# Data to use:
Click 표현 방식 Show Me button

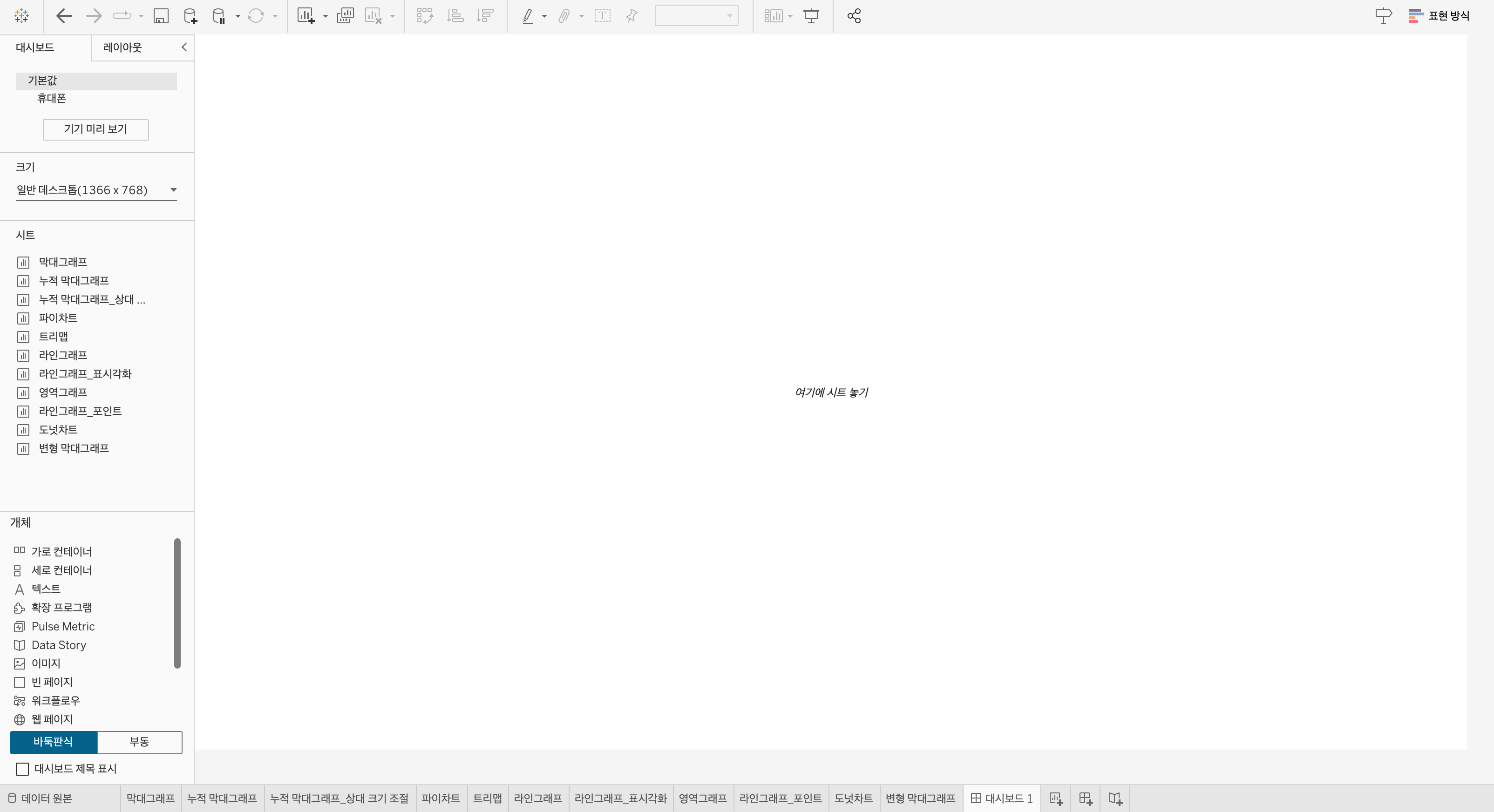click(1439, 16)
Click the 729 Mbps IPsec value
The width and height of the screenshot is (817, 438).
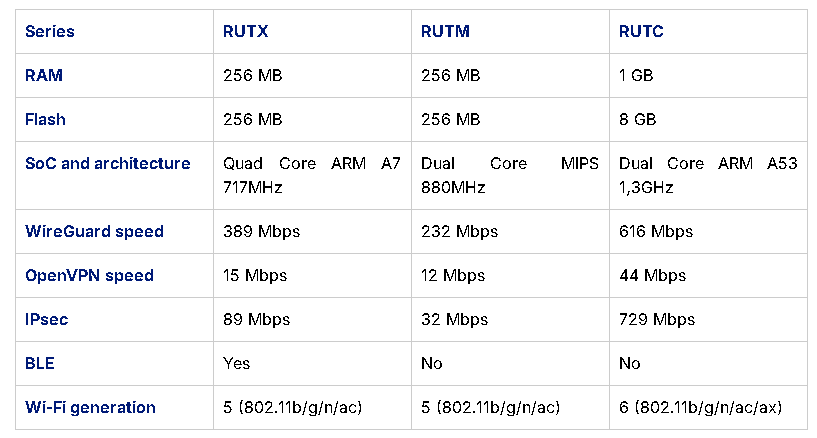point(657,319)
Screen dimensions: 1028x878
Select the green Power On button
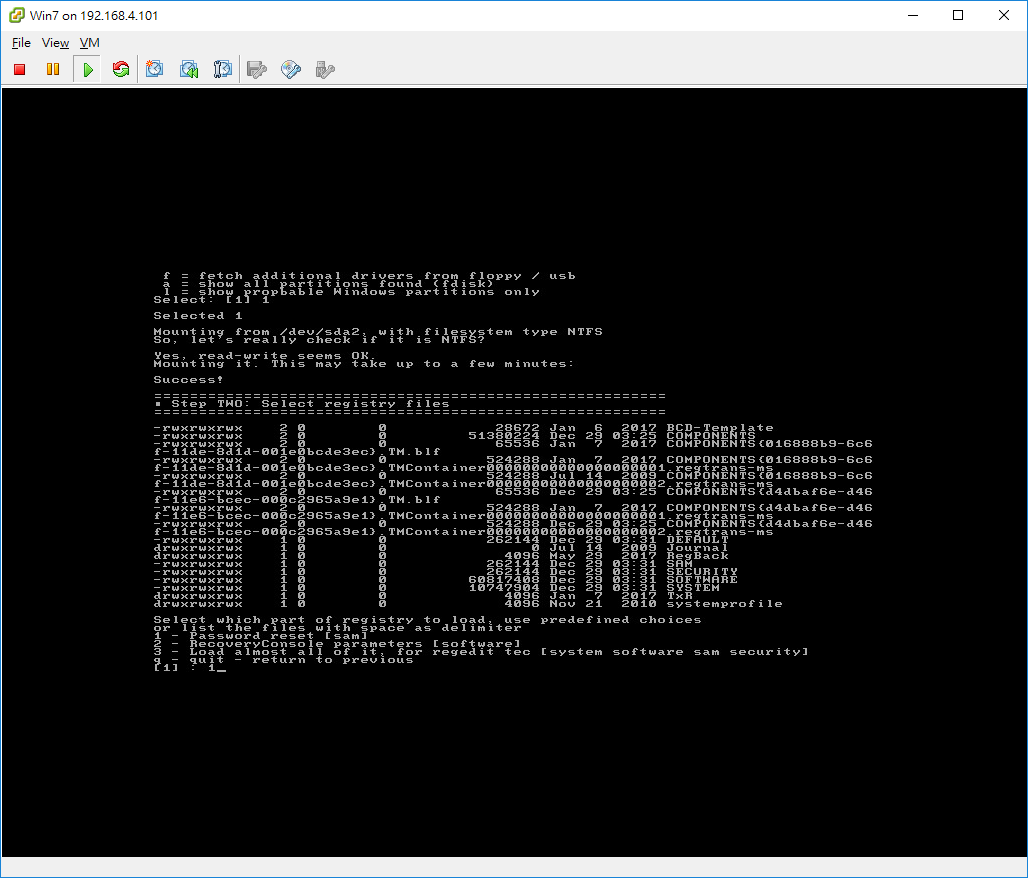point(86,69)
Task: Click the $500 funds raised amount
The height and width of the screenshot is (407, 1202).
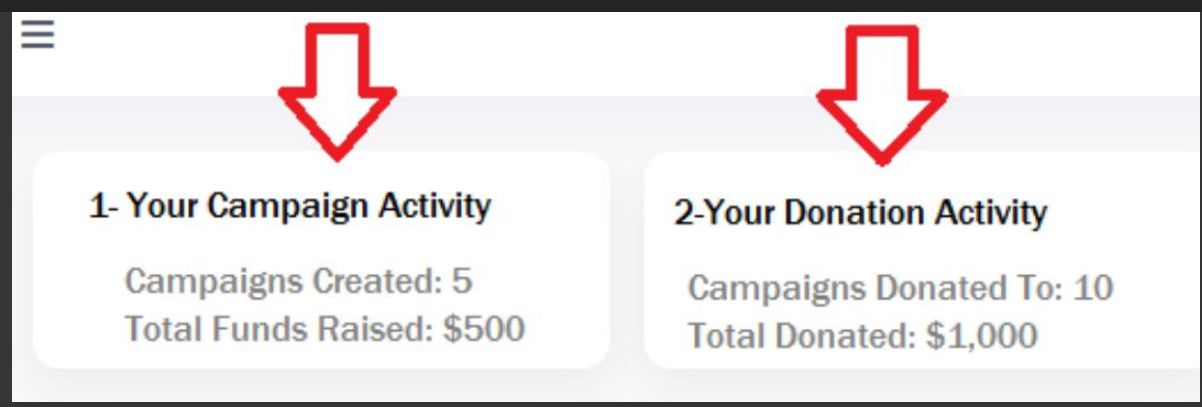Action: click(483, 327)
==
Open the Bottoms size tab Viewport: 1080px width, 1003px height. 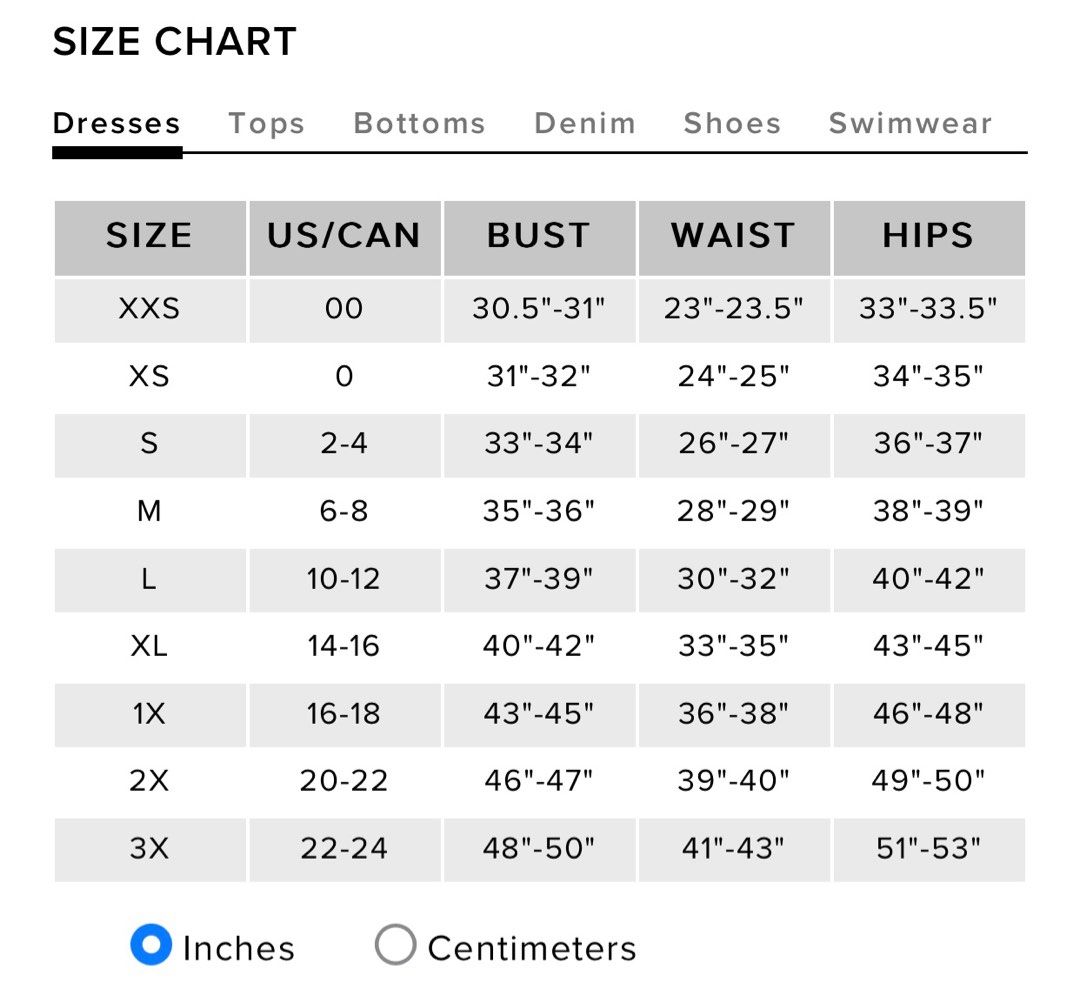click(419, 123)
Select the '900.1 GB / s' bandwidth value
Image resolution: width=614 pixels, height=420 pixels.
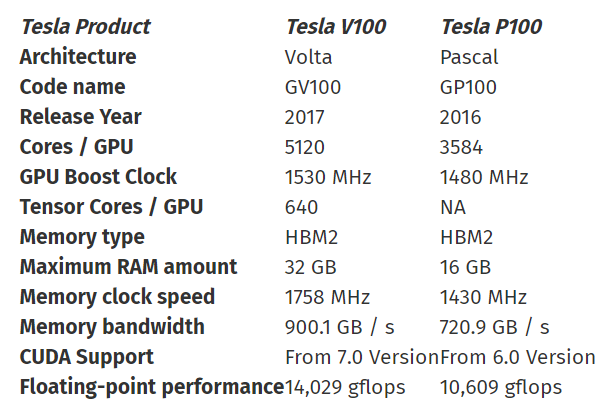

# What to work on:
Reproduce the material from the line with "Click the 729 Mbps IPsec value" to the line with "Action: click(483, 327)", both included. Leave the pictures out.

# Written solution:
Click the 729 Mbps IPsec value
The width and height of the screenshot is (817, 438).
point(657,319)
Screen dimensions: 1028x878
Select the green Power On button
point(86,69)
Task: Click the $500 funds raised amount
The height and width of the screenshot is (407, 1202).
Action: click(483, 327)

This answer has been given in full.